▶ [Exercise requirements]: Pull each line containing "computer" out of the data and copy it.

** Records for the exercise follows **

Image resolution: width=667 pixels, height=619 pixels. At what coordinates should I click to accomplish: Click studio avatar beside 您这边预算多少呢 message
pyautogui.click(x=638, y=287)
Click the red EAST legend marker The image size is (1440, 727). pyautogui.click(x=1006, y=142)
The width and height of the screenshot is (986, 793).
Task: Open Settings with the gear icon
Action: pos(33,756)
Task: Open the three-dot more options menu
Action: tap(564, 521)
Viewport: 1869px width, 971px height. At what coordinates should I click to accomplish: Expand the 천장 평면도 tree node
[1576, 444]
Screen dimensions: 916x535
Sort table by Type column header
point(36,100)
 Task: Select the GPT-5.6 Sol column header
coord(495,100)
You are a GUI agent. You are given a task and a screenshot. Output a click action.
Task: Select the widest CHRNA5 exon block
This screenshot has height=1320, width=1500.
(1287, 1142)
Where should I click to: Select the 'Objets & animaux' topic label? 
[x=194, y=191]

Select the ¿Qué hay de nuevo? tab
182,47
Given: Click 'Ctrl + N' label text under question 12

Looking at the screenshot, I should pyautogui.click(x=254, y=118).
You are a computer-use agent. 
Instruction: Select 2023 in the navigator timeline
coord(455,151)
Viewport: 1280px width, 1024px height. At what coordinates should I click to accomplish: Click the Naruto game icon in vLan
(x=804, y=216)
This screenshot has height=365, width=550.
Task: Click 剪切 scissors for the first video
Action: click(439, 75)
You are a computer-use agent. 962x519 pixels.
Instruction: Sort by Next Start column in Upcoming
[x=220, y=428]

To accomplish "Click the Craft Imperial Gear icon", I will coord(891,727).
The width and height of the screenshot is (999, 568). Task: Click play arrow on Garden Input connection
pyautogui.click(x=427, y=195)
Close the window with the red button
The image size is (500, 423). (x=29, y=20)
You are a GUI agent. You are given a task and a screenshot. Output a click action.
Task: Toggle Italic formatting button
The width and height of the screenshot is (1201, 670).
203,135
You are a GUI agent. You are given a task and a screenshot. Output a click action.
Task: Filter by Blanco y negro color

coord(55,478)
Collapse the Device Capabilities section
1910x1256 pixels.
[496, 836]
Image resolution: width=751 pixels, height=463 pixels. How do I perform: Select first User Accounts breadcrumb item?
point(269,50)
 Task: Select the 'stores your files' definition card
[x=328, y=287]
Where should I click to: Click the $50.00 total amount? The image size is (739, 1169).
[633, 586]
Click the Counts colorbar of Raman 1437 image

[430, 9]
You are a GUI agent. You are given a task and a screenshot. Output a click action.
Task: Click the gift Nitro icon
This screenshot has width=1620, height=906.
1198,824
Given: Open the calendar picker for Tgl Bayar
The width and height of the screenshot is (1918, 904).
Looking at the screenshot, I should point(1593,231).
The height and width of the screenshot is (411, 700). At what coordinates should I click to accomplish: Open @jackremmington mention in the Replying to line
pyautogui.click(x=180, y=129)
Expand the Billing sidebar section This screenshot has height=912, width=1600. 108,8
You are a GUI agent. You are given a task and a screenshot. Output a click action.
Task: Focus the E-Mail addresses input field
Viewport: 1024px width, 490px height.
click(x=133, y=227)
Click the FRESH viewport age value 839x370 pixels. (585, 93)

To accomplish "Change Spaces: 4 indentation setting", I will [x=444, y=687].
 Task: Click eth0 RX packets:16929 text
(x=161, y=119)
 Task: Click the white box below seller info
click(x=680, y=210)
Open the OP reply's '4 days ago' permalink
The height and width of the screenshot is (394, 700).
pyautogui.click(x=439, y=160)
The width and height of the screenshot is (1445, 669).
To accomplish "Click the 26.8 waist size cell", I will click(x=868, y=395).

** End of Records for the exercise **

▶ [Reply]:
You are a computer-use agent. 
You are a computer-use agent. 962x519 pixels.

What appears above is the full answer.